Excerpt -
Introduction

Osteonecrosis of the femoral head (ONFH) is a bone disorder that usually affects middle-aged men 30-50 yr of age (Jones, 1999; Glueck et al., 2003). Various factors have been implicated in the development of ONFH. However, the exact pathogenesis of non-traumatic ONFH is largely unknown, although it has been associated with corticosteroid usage, alcoholism, infections, marrow infiltrating diseases, and coagulation defects (Jones, 1999; Glueck et al., 2003; Childs, 2005). Most of these risk factors are closely related to direct or indirect injury to the vascular supply of the femoral head.

Genetic associations between ONFH and hypofibrinolysis or thrombophilia along with coagulation have been reported (Glueck et al., 2001; Bjorkman et al., 2004). Coagulation-related factors including plasminogen-activating inhibitor-1 (PAI-1), Factor V (F5), prothrombin, and methylenetetrahydrofolate reductase (MTHFR) are associated with ONFH development. Therefore, many studies have proposed that a pathogenetic mechanism, such as coagulation and angiogenesis, also seems to be major risk factor for osteonecrosis (ON).

Angiogenesis is a physiological process involving the growth of new blood vessels for the blood supply. Also, angiogenesis is essential for development, wound healing of most tissues, and bone remodeling (Colnot et al., 2003; Fong et al., 2003). Vascular endothelial growth factor (VEGF), an essential regulator for angiogenesis, plays a key role in vascular endothelial cell migration, proliferation, and permeability. In particular, VEGF is important for bone formation processes such as morphogenesis of a normal growth plate, including blood vessel invasion and cartilage remodeling (Harper and Klagsbrun, 1999; Komatsu and Hadjiargyrou, 2004). In addition, VEGF is highly expressed in the edematous zone of ON adjacent to the necrotic area, indicating that it might be an important factor for bone tissue repair (Radke et al., 2006). Another angiogenic factor, PAI-1, is also highly expressed in dysbaric osteonecrosis (Miyanishi et al., 2002). Many studies have shown that VEGF enhances blood flow in necrotic bone or avascular bone (Suzuki et al., 2004; Ma et al., 2007). These studies have suggested that the genetic variations in angiogenesis-related gene may affect the development of ONFH (Kerachian et al., 2006).

Data supplied -
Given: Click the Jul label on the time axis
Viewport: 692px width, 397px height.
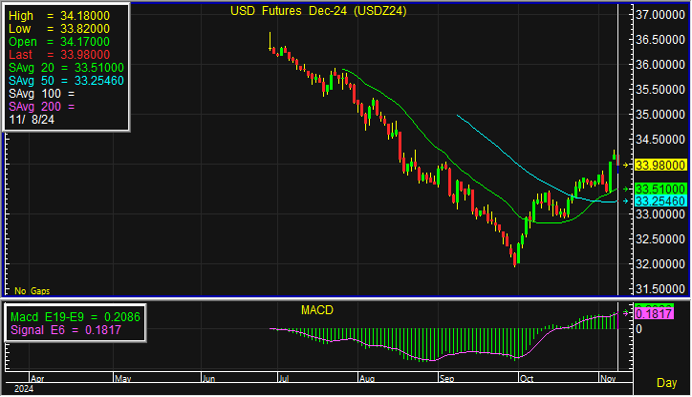Looking at the screenshot, I should pos(284,378).
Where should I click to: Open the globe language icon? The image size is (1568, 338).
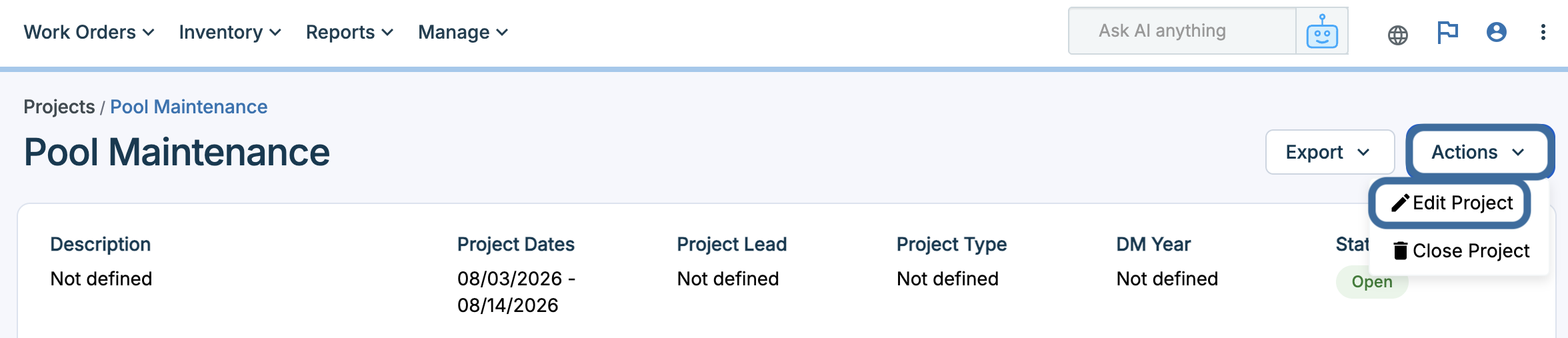coord(1397,35)
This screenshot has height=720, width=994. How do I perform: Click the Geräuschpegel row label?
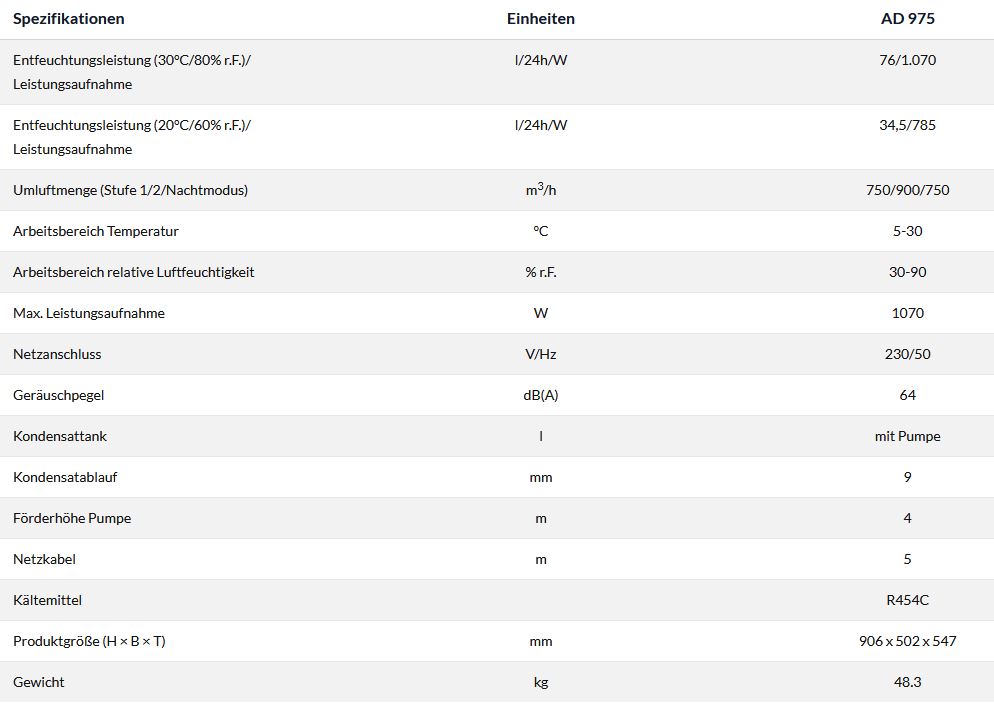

What is needed -
In the introduction on osteonecrosis of the femoral head, which group of people does the disorder usually affect?

Exercise result -
Middle-aged men 30-50 years of age.